異世界系ファンタジーのゲームが主流だった中、現代が舞台、そしてアバターが学生服を着た中高生というRTNは、その物珍しさから世間の注目を集めた。
物珍しさで釣ってくるゲームはクソゲーになりがちだが、プレイヤーをして中二病罹患者御用達ゲームと呼ぶRTNは中二病が好きな層に大いにウケた。舞台とアバターに制限をかけている分のリソースが開発に注がれているのか、VRゲームとしての出来もかなり良かったというのも、人気が出た一因だろう。

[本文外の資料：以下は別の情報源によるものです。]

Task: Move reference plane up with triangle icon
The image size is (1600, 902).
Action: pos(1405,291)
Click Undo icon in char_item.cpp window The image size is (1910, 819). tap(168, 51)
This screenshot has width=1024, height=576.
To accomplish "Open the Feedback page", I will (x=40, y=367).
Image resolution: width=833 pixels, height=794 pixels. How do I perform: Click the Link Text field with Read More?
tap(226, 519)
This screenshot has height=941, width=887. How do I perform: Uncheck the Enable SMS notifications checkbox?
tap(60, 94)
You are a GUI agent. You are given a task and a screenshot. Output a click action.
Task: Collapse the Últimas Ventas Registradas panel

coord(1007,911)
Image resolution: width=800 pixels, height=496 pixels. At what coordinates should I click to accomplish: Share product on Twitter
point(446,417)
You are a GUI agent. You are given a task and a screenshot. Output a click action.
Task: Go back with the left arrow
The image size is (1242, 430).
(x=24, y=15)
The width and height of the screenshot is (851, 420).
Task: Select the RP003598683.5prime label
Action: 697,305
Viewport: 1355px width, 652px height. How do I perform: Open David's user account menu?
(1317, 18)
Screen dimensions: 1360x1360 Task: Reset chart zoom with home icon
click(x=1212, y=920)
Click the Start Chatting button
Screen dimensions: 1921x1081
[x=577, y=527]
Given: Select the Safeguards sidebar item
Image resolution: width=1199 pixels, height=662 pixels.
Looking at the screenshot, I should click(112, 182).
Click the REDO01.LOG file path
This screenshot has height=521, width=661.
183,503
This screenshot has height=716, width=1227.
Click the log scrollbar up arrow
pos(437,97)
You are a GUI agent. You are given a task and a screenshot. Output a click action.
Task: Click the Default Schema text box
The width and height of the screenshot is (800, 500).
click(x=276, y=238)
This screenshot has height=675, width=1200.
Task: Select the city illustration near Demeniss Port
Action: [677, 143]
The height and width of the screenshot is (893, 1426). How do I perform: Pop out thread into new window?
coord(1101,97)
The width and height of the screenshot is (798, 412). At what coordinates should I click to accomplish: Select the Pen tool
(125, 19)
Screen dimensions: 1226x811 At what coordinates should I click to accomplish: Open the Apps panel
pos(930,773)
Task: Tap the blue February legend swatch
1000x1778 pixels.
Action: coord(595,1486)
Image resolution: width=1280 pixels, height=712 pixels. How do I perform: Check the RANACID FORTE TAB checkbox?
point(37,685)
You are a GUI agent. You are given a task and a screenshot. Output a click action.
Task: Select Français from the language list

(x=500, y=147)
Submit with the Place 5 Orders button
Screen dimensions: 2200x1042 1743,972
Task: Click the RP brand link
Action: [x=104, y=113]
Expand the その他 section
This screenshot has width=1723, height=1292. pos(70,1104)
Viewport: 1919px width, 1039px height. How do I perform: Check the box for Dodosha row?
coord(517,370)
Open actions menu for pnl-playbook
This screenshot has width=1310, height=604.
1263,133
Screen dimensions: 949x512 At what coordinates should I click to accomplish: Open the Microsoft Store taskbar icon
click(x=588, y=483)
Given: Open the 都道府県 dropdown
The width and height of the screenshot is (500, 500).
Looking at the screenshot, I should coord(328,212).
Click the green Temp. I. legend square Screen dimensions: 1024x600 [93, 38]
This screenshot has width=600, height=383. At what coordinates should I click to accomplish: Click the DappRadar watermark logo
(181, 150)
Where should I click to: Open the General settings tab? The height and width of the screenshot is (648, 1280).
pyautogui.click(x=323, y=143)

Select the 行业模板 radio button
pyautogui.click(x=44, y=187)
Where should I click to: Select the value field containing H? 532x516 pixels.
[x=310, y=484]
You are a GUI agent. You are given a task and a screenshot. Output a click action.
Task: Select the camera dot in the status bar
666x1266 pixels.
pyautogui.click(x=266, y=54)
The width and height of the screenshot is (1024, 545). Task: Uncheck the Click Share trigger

どうあがいても題材が大衆向けではないため、大人気ゲームとは言い難い。
それでもニッチ層にぶっ刺さったRTNは、リリースから一年半経った今でもコアな人気を有している。平日の夜でも結構な数のプレイヤーがこの夜の世界に接続しており、退魔士ライフを謳歌していた。
俺もまた、そんなプレイヤーの一人。
《ヨシツネ》
レベル:99(MAX)
種族:人間
スタイル:魔狩人
HP:10000 SAN:500
STR:A(900)+
AGI:S(999)+
CON:A(870)
DEX:S(999)+
POW:B(710)+
LUC:B(750)+
装備品
両手:雷光の角
防具:破邪の布
首:不屈の枷
両腕:黒小人の手甲
手首:真化・四葉の鎖
腹部:雷神の帯
両足:韋天将軍の靴
夜の世界で得た力を引っさげて、俺は今日も魔都を往く。
都内のターミナル駅は、一部を除き、プレイヤーの拠点として設定されている。
ここには魔性が出没せず、プレイヤー同士の争いが発生しても警備ロボがやってきて強制的に鎮圧する。つまり、ゲーム側が用意した安全地帯というわけだ。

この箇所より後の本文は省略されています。